Sempre digo que show é show e gravação é gravação. São 2 mundos diferentes. A experiência vale muito. Por isso sempre falo para as bandas/músicos estarem gravando com constância, mesmo que uma demo, o que traz essa experiência.

Estar com a música na mão é essencial também, tanto na parte musical como de instrumento. Saber de verdade o que se esta fazendo.

De modo geral vejo que muito músicos (não só gaitistas) se preocupam demais com a parte técnica do instrumento e equipamento e não com a música. Ambos tem que andar juntos. Se for necessário escolher um, fico com a emoção e música ao invés de tecnologia.

Entrar no mundo da gravação seria pra mim a graduação de um músico. Ele aprende tudo. Como arranjar, como fazer dinâmica para um companheiro que está no seu momento de evidência, tocar mais baixo, o que facilita a harmonia de frequências num ambiente....
Daí a expressão em inglês: Play loud is NOT to play hard! Tem todo um jeito pra se fazer isso, e a gravação ajuda muito.

Existe algum porém em relação à tom ou timbre de gaita na hora de gravar?
Quando gravei o CD Blues Brasileiro do Maresia, insisti pra que ele gravasse o máximo possível com gaita limpa, pois na minha opinião é o timbre mais bonito e característico do instrumento. Adoro os harmônicos.
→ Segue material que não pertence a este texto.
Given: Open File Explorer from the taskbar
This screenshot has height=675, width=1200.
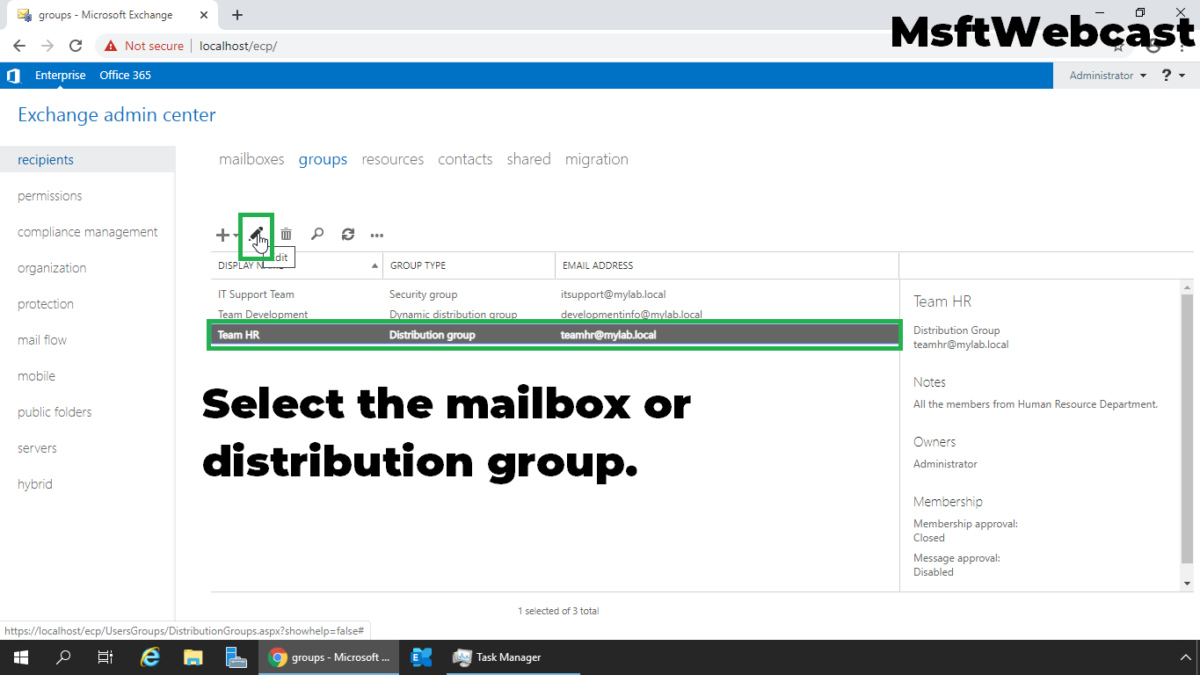Looking at the screenshot, I should pos(193,657).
Gosto também de gaita em amp de guitarra com saturação -mas como um acessório a mais e com pouco "drive", pois do contrario quase sempre briga com a guitarra e fica difícil de mixar, pois se fundem um pouco. No CD do Maresia usamos gaita em amp Fender Deluxe limpo. Fica muito bom também , pois uma vez a Irmandade abriu o show do Charlie Musselwhite (1996) e ele usou meu Blues Deville limpinho com um SM58 e nunca me esqueci disso. Um dos maiores shows que já vi!
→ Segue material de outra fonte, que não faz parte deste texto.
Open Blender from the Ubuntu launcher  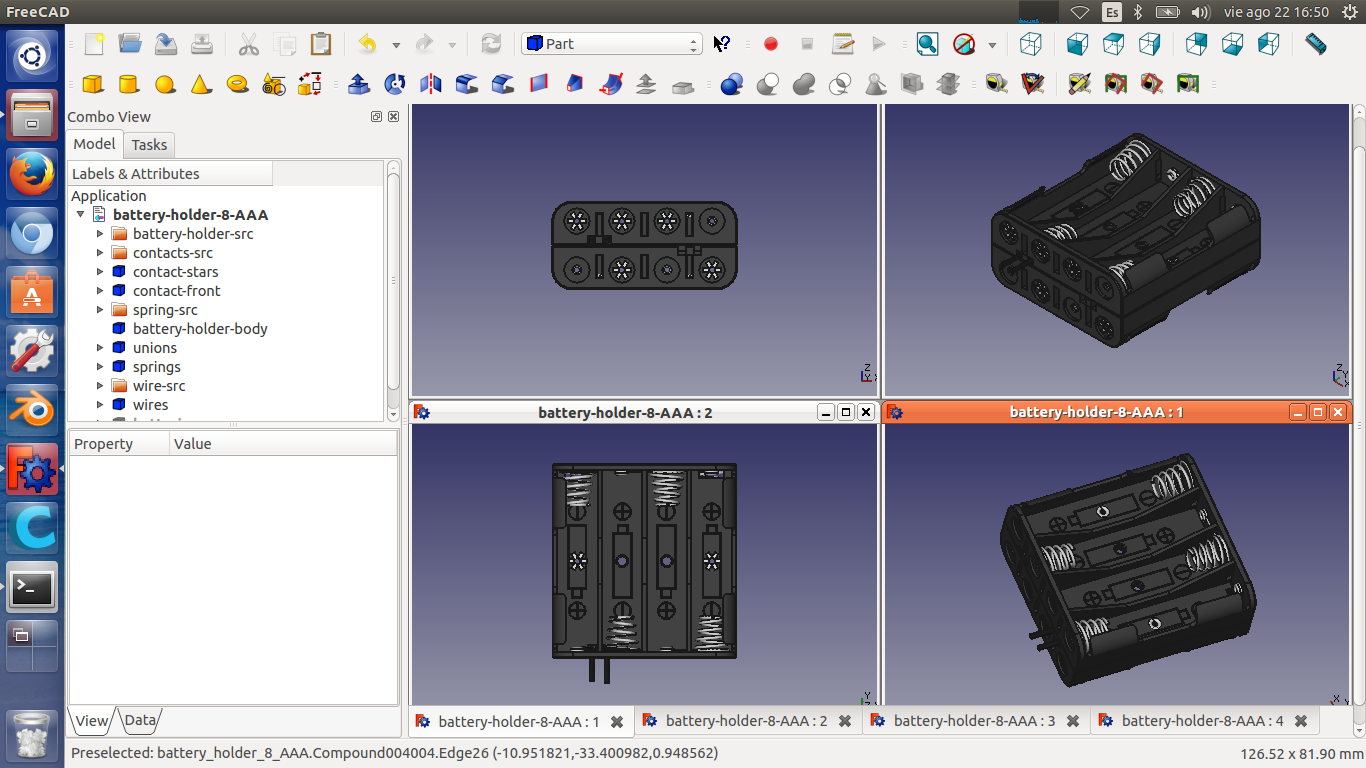pos(31,409)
Você prefere gravar todo mundo junto (estilo ao vivo) ou cada instrumento separado? Quais as vantagens de cada opção?
Na minha opinião, o certo é gravar ao vivo, pois essa é a forma ideal para se fazer música. Sempre sai com mais emoção, e música sem emoção não é musica!
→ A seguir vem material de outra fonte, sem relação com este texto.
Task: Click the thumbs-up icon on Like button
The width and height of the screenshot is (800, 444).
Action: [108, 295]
Existem porém 2 fatores principais que dificultam: o primeiro são as condições técnicas. Quase sempre ficam a dever pois é preciso um estúdio muito grande para haver mais espaço entre os músicos, evitando assim muitos vazamentos. Estúdio grande é igual a orçamento grande!
O maior problema pra mim, na verdade, é que a grande maioria dos músicos não chega preparada para isso. Basta um errar feio que compromete o take. Por isso gravo na maioria das vezes a cozinha valendo, apesar de todos estarem tocando juntos para se ter a “vibe” do ao vivo e na sequência faço os overdubs. O que recomendo nesse caso é a banda e o produtor fazerem um pré produção bem cuidada pra que desta forma o músico se sinta totalmente à vontade para fazer o take ao vivo.
A gravação em separado pode fazer com que você vá desenvolvendo idéias ainda não concebidas. Se o músico tiver muita experiência, é possível gravar em separado e soar ao vivo. Como sempre deve usar formula em que a MÚSICA seja prioridade. Se ela fica melhor com a banda ao vivo, gravo assim, senão do contrario.

Esta a minha análise com relação ao Blues e estilos derivados como R&B, Rock etc. Pop costuma ser diferente pois tem toda aquela produção, etc.